Kolumne des Herausgebers Dr. Rafael Korenzecher

Liebe Leserinnen und liebe Leser,

der Sommer 2020 schreitet voran und vor Ihnen liegt bereits die August-Ausgabe unserer JÜDISCHEN RUNDSCHAU. Sieht man von den ersten anderthalb bis zwei Monaten dieses Jahres ab, dann ist an unserem Leben nichts mehr so wie wir es bisher kannten und mochten. Corona hat uns und den Rest der Welt – allen fragilen und widerruflichen Lockerungen zum Trotz – fest im Griff, und hat so ziemlich alles an uns und um uns verändert, was uns lieb und teuer war. Nahezu alles was wir bisher in unserem Arbeits-Alltag, in unserer freien Zeit und in unserem privaten Tun für selbstverständlich, konstant und unkaputtbar gehalten haben, hat sich in den wenigen Monaten seitdem das Virus – warum und wie auch immer – urplötzlich die Welt angehalten hat, als brüchig, verwundbar und unsicher erwiesen.

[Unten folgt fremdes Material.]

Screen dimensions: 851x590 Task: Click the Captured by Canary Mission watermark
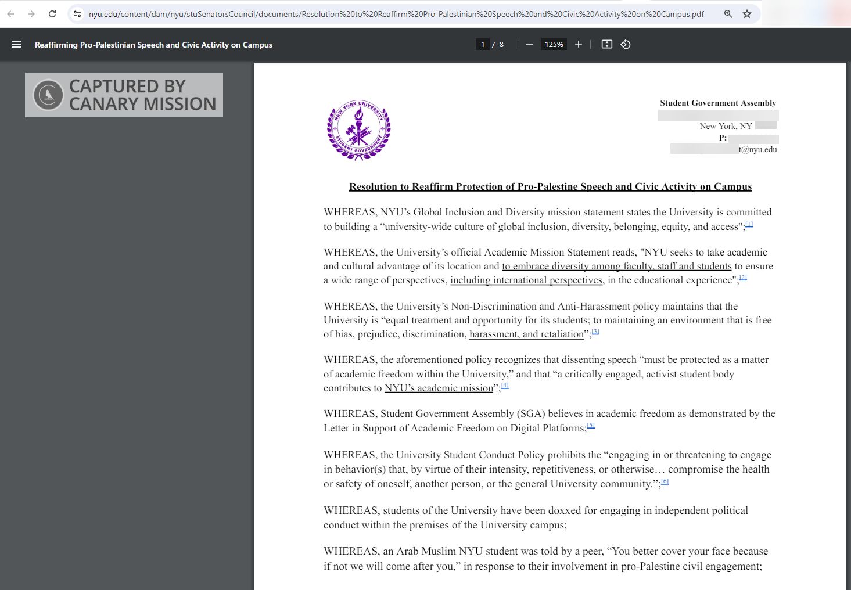click(124, 95)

Sicher dürfte nur eins sein: So schrecklich unberechenbar und bedrohlich es auch für die Gesundheit und das Leben eines kleineren, wenn auch nicht wirklich vorausbestimmbaren Teils der jeweils Infizierten sein mag, so hat CoVid-19 nicht das Zeug – wie etwa die Pest oder die Cholera vergangener Zeiten – ganze Landstriche zu entvölkern oder gar die Menschheit auszurotten. Solange es aber nicht wirklich wirksam bekämpft werden kann, hat es das Potential, wegen der vermutlich wohl sogar weitgehend erforderlichen Schutzmaßnahmen, massivsten Eingriffen und Einschränkungen nahezu aller unserer in der modernen globalen Welt kompliziert miteinander verwobenen und interdependenten Lebensbereiche, sich zu einer echten Bedrohung unserer wirtschaftlichen, politischen und gesellschaftlichen Existenz mit all ihren schrecklichen Folgen wie etwa inneren Unruhen, Umstürzen und Systemchange auszuwachsen.

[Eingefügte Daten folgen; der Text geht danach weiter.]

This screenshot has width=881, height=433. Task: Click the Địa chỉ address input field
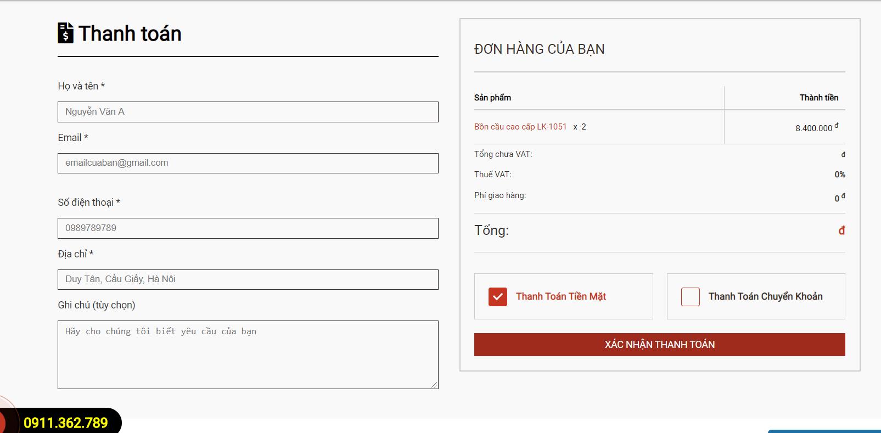pos(248,279)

Dies gilt besonders für unsere hiesige überaus verwundbare, und bereits vor Corona sichtbar und spürbar verwundete, noch bis in die erste Dekade dieses Jahrtausends wundervoll gedeihende, beispielgebend freiheitliche Nachkriegsdemokratie der Bundesrepublik Deutschland und das von der EU besonders jetzt auch unter deutscher Doppelleitung schmerzlich und suizidal fehlgeführte West-Europa.

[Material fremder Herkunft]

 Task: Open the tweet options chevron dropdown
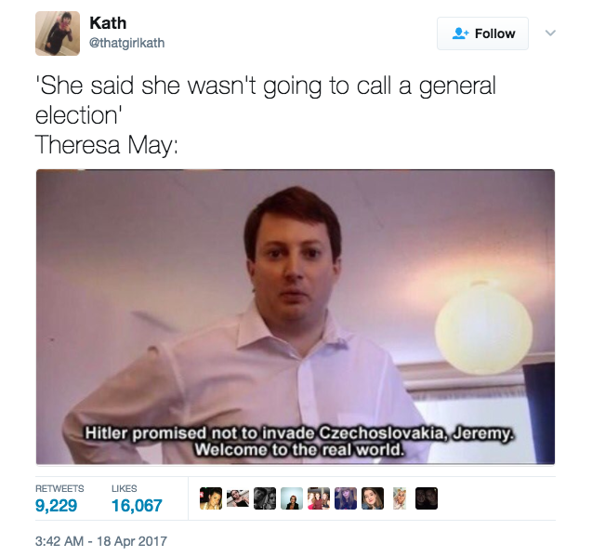[550, 33]
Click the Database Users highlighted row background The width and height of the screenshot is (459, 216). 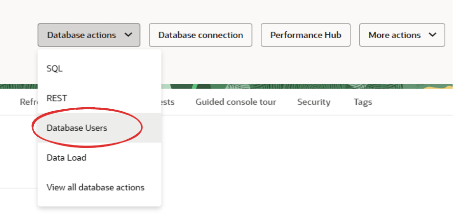coord(99,128)
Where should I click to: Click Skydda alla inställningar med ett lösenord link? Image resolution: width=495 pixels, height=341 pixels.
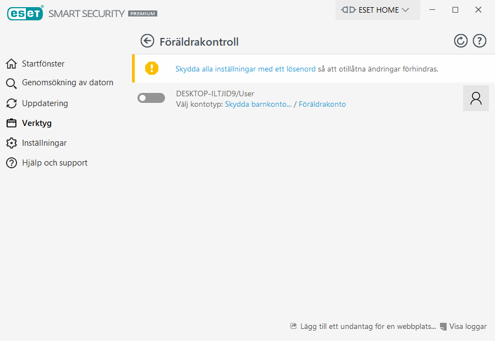point(245,69)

(Um jedem Missverständnis zuvorzukommen: Hier schreibt kein Corona-Leugner. Ja, man muss sich sehr wohl Sorgen machen um die Heimtücke und die Gefährlichkeit der Corona-Erkrankung. Niemand kann vorhersagen, ob und wie schwer er im Infektionsfall daran erkranken wird. Und wenn man sogar selbst bereit ist, das Risiko einer Infektion auf sich zu nehmen, so sind Leichtfertigkeit, Geringschätzung und Fahrlässigkeit – um es hart zu sagen – ein Zeichen von Rücksichtslosigkeit, sozialer Unreife und ethischer Verwahrlosung. Vorsorge und Rücksicht auf die anderen, gegebenenfalls mehr gefährdete Mitmenschen sind ein unverzichtbares solidarisches Gebot. Man kann das Virus nicht dadurch bekämpfen, dass man es leugnet.)